Por Leonardo Luna Montenegro

Alejandro Magno era mucho más importante de lo que eres tú,
y, sin embargo,
murió.

Marco Aurelio

mementi

Existía una costumbre en la Antigua Roma, cuando los Emperadores y Generales romanos, se dirigían al pueblo de Roma, la Gran Roma, luego de sus victorias en batallas y conquistas varias, reunidos todos para una celebración, exaltados, prestos a escuchar una enérgica arenga que elevaba el espíritu de cuerpo de una multitud afiebrada, testigos de un Imperio que avanzaba y dominaba a pie firme el mundo conocido: un esclavo sostenía una corona de laureles sobre la cabeza del funcionario romano mientras le susurraba al oído la expresión latina: “… memento mori…” (recuerda que morirás / recuerda que eres mortal). Otras fuentes, sin embargo, citan que la expresión utilizada era: “Respice post te!. Hominem te esse memento” (Mira tras de ti! Recuerda que eres un hombre). Sea cual fuere la efectivamente utilizada, ambas cumplen el mismo objetivo: recordarle al General o al Funcionario romano, lo inevitable de la naturaleza humana, lo finito de nuestra vida, de todas las vidas, y, de esa manera, con esa verdad inexorable, se lo conminaba a evitar caer en la soberbia, evitar caer en la creencia de que se puede actuar por sobre las leyes y las costumbres de la sociedad.

## Qué se pide:
Continúa el texto sobre el memento mori desde donde termina. Los datos de abajo vienen de otra fuente.

## Datos mostrados:

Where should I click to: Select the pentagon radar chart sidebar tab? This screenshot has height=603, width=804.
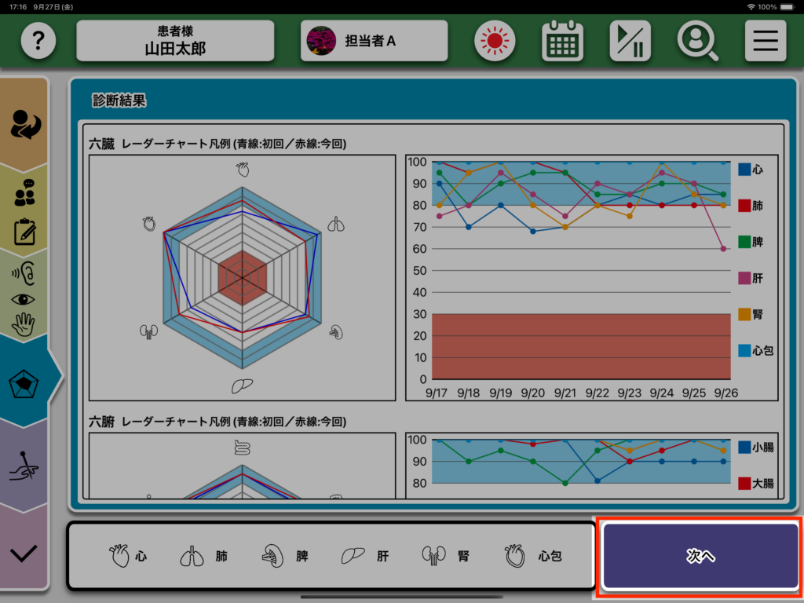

## Respuesta:
Para quienes recuerdan aquellas clases de Historia Universal en la escuela quizás tengan presente los grandes hitos de la Humanidad, sobre todo, desde que tenemos noticias de grandes acontecimientos sucedidos alrededor del globo gracias al advenimiento de la Escritura y los recuerdos de algunos testigos de época: Egipto, el valle del Tigris y el Éufrates, Atila. Aunque Antigua Roma y Antigua Grecia están en el podio cuando de cultura e historia Occidental se trata, y cada tanto, como por un acto mágico de justicia universal, por algún extraño designio de la providencia, volvemos a ellos, a esos individuos que, por un motivo u otro, nos siguen hablando, nos brindan sus enseñanzas a través de palabras que resuenan desde el fondo de los tiempos, en idiomas muertos, en dialectos extraños. Es así que, en el Siglo III AC, en Atenas, surge una escuela filosófica con Zenon de Citio como uno de sus fundadores, y cuyos principios llegan hasta nuestros días, más de 2000 años después: el Estoicismo. Algunos nombres que han moldeado los principios filosóficos del estoicismo, son citados intermitentemente, algunos, incluso, en textos de los más variados temas en noticias cotidianas, a través de frases, principios y porque no, mandamientos: Epicteto, Marco Aurelio, Seneca, Pablo de Tarso (San Pablo), Santo Tomas de Aquino. Uno de ellos, Epicteto, filósofo griego que vivió parte de su vida como esclavo en Roma, nos ha legado su “Manual de Vida” – Epictetou diatribai o Enquiridión -, que nos llega a través de uno de sus alumnos, Arriano (108 DC), ya que eran diálogos informales. El término “Enquiridion” podría traducirse como “arma manual, daga o puñal” y bien podría interpretarse como el uso de herramientas, técnicas o métodos, como defensa personal, pero, defensa ante qué? pues ante la vida, el mundo, y, porque no, nosotros mismos.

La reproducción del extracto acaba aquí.